Egypt remains tense; sabotage adds new dimension to unrest
Uncertainty and tension gripped Egypt on Saturday with international clamour growing on beleaguered President Hosni Mubarak to hand over power immediately as saboteurs blew up a key gas pipeline to Israel adding a fresh dimension to the 12-day old crisis in the Arab nation.world Updated: Feb 05, 2011 19:06 IST
Uncertainty and tension gripped Egypt on Saturday with international clamour growing on beleaguered President Hosni Mubarak to hand over power immediately as saboteurs blew up a key gas pipeline to Israel adding a fresh dimension to the 12-day old crisis in the Arab nation.
As unprecedented protests raged at the famous Tahrir Square in central Cairo, the state TV reported "dangerous explosions continuing from one spot to another" in the main source of gas supplying pipeline in El Arish.
The attackers used explosives to blow up the 240km-long pipeline in the town of Lihfen in northern Sinai near the Gaza Strip and the army shut down the gas supplies to Israel and Jordan, Egyptian officials said.
"It's big terrorist operation," the state-tv quoted an official as saying, who blamed the attack on "foreign elements."
The attack on the pipeline came after Israel, which receives 40% of its gas demand from Egypt, expressed concern that the supplies could be threatened if a new regime takes over in Cairo.
The attack happened as tens of thousands of people held demonstrations against Mubarak with no sign of an end to confrontation which has pitted the 82-year-old leader against the anti-government protesters.
With no let up in protests fury, President Mubarak, who appeared increasingly cornered, held a meeting of his new cabinet to revive the economy and project calm in the face of the increasing turmoil.

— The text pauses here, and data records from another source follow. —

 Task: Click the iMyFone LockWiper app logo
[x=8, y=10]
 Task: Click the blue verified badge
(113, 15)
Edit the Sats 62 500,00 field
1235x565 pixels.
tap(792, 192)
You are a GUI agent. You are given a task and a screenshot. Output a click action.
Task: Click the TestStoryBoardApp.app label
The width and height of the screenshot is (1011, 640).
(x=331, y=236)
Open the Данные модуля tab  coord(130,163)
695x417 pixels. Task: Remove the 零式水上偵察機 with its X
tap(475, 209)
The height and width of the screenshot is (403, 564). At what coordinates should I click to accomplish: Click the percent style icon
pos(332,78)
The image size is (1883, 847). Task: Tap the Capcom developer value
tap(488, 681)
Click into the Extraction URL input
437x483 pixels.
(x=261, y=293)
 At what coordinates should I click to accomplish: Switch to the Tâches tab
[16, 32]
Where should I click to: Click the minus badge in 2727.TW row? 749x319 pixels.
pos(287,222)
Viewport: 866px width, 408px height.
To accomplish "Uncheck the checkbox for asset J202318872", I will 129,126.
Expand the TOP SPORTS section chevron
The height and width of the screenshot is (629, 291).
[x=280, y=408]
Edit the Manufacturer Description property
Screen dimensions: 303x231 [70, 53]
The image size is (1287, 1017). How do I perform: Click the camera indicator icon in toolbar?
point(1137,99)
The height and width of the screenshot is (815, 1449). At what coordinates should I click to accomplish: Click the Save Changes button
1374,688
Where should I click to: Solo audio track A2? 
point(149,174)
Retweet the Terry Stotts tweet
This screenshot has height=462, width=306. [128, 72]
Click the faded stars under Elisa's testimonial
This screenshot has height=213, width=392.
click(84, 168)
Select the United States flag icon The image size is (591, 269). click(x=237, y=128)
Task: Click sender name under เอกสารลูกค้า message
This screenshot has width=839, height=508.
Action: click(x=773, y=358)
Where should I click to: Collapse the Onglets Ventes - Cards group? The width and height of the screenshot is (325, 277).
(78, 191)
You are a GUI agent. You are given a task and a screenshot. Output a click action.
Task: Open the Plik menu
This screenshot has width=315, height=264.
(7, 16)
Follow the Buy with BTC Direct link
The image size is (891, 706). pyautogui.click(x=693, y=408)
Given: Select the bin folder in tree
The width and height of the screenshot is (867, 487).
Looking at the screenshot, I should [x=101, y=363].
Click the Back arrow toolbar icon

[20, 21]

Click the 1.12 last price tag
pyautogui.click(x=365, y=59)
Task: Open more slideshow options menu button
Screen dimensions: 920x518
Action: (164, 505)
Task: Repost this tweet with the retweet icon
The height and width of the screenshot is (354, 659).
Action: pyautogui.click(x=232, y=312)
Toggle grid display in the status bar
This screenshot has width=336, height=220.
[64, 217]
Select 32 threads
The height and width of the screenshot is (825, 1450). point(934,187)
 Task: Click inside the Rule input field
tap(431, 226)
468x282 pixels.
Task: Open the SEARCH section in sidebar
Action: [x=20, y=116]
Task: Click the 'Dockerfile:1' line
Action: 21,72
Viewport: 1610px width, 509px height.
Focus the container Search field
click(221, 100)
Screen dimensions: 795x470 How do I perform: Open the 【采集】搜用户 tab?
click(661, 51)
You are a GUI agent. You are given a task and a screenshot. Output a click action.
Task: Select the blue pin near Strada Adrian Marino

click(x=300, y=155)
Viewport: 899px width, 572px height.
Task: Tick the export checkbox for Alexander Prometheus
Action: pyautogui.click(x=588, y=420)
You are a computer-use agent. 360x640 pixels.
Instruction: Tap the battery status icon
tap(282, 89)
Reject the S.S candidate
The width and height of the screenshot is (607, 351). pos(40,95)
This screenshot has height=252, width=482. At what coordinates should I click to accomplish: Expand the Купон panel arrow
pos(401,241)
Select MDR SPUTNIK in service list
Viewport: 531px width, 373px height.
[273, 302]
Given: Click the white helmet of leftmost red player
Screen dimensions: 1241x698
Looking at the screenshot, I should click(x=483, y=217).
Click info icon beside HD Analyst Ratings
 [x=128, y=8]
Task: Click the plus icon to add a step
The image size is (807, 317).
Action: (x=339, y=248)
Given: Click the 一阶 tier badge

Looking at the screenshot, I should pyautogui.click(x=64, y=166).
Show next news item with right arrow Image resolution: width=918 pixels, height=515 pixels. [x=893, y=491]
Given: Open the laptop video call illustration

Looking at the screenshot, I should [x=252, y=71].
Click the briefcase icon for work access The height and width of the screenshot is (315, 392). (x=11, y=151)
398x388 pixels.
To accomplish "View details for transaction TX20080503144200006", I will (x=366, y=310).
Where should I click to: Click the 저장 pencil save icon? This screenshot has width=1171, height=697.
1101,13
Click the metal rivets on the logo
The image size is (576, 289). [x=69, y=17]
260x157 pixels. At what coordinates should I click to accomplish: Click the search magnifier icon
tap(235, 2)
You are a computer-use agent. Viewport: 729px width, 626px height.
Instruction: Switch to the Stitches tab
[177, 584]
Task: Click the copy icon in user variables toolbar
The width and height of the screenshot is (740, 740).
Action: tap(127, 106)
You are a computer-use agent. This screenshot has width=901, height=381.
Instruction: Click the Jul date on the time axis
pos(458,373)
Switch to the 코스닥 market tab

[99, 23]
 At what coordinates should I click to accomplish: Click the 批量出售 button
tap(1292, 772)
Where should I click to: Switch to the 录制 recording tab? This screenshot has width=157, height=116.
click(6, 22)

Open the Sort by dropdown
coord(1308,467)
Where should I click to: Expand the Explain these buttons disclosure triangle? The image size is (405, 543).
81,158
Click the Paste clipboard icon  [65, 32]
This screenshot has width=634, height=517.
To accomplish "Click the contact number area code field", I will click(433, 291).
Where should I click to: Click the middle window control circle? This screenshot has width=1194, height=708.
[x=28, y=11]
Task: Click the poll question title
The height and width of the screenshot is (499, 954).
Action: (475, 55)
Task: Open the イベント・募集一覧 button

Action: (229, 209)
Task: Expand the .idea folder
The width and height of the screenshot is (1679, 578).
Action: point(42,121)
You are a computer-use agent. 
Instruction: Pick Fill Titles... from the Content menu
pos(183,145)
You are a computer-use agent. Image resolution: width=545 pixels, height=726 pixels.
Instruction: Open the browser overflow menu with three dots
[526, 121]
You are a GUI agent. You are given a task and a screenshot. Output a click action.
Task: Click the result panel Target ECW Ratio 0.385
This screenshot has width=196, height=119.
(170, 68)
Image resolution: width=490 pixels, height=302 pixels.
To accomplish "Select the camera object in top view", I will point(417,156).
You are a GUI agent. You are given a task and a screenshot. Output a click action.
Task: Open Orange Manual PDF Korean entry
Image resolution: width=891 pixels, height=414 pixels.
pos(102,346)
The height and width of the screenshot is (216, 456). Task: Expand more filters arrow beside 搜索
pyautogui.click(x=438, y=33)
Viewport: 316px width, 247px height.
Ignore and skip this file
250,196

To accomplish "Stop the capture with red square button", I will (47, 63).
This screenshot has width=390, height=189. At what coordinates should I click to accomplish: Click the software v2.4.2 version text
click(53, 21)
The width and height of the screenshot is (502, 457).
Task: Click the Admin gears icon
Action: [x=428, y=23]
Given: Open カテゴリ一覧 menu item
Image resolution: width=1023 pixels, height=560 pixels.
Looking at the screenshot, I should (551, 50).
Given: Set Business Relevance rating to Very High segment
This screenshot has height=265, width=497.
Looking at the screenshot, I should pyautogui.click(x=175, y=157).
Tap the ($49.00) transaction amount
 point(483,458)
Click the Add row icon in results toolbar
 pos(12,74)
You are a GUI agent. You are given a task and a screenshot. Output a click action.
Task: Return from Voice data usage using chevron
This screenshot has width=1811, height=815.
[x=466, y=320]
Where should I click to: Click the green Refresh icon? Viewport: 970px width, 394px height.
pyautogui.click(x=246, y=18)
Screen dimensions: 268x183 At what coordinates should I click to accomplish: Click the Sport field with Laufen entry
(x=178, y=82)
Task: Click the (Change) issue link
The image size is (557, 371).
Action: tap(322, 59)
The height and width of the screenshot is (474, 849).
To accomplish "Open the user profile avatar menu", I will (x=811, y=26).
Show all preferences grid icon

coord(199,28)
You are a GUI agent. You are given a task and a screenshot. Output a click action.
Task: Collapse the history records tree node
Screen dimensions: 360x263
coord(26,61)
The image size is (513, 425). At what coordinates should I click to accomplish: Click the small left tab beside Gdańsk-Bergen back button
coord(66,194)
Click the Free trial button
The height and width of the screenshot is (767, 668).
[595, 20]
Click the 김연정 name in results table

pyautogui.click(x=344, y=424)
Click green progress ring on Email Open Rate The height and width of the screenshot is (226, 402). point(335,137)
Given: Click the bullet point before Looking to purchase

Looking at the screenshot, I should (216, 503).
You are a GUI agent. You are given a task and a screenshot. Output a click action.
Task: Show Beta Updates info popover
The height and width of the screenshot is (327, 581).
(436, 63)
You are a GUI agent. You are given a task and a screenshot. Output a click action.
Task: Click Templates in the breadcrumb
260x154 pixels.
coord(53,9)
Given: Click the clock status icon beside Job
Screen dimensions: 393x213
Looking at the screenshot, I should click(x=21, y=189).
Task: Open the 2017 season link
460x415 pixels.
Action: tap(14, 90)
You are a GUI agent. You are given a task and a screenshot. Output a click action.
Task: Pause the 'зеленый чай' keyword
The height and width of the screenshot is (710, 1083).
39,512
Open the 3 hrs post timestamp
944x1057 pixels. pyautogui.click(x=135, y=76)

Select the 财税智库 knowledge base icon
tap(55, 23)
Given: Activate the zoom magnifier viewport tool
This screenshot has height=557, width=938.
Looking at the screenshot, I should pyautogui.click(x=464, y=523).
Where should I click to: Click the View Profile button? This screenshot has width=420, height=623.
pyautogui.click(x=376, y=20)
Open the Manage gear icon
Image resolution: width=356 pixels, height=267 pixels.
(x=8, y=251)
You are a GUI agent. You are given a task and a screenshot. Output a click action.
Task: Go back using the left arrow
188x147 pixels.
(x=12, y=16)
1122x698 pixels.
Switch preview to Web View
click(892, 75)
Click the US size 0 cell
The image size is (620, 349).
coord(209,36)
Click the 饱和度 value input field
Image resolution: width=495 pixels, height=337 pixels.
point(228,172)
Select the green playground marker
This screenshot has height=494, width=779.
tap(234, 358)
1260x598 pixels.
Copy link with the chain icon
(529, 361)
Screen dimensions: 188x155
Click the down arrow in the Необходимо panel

The meeting was attended by Egypt's new Prime Minister Ahmed Shafiq as well as the central bank governor and the ministers of petroleum, social solidarity, trade and industry, and finance.
Finance minister Samir Radwan announced that the banks and stock market will reopen by Monday as he termed the economic situation in the country as "very serious". Government analyst claim that the uprising is costing the country at least USD 310 million a day.
The President appears to have dug in his heels with the prime minister announcing that Mubarak had no intention to quit or transfer power to his deputy Omar Suleiman as being suggested by the country's major allies like US.
The state-tv reported that Mubarak's meeting took place on Saturday morning in the presidential palace Heliopolis, a Cairo suburb miles away from Tahrir Square.
Massive protests were also witnessed in other major Egyptian cities, including Alexandria and Suez, demanding an end to Mubarak's 30-year rule.
To pace themselves, the protest leaders declared that while the sit-in would continue at Tahrir Square daily, the massive rallies would be held on Tuesdays and Fridays.
With Mubarak clinging to power, US President Barack Obama on Saturday delivered a clear hint to him to step down by listening to his people and make the "right decision".
"We want to see this moment of turmoil turned into a moment of opportunity," Obama said in Washington as US officials indicated that the administration has made a judgement that Mubarak has to go soon, if the crisis has to end peacefully.
The administration hopes that Mubarak and opposition leaders will begin to draw the contours of a multi-step transition, including the immediate suspension of emergency laws and establishment of a roadmap for constitutional change and free and fair elections, US media reported.
EU leaders, at a summit in Brussels of the 27-nation bloc, said Egypt's "transition process must start now" and condemned this week's violence.
Intensifying their efforts for an immediate axing of Mubarak, Egyptian opposition leader Mohammad ElBaradai said he intends to negotiate with the army's senior commanders over a peaceful political transition.
"I would like to discuss with the army chiefs, preferably soon, to study how we can achieve a transition without bloodshed," ElBaradai told the German weekly Der Spiegel.
The Muslim Brotherhood, the major force behind the protests, has also expressed readiness to discuss transition but said it could come only after Mubarak made an exit.
Meanwhile, Fox News reported that a failed assassination bid against newly appointed Vice President Omar Suleiman has left two of his bodyguards dead.
"Such an attempt on the life of Omar Suleiman would mark an alarming turn in the uprising against the government of President Hosni Mubarak, who only recently named Suleiman as Vice President in an effort to quell the unrest and possibly line up a successor," it said, without giving details.
An Egyptian journalist died on Friday of gunshot wounds he received during violent clashes between pro-and anti-Mubarak demonstrators.
Ahmed Mohammed Mahmud of Al-Taawun newspaper published by the state-owned Al-Ahram foundation, who was in coma for four days, has died, local media reported. Mahmud was shot by sniper fire when he was taking pictures from his flat near Tahrir Square.
Massive crowds on Friday thronged the Tahrir Square, the hub of unrelenting protests against Mubarak that have claimed over 300 lives in 12 days, for a "day of departure" rally against him.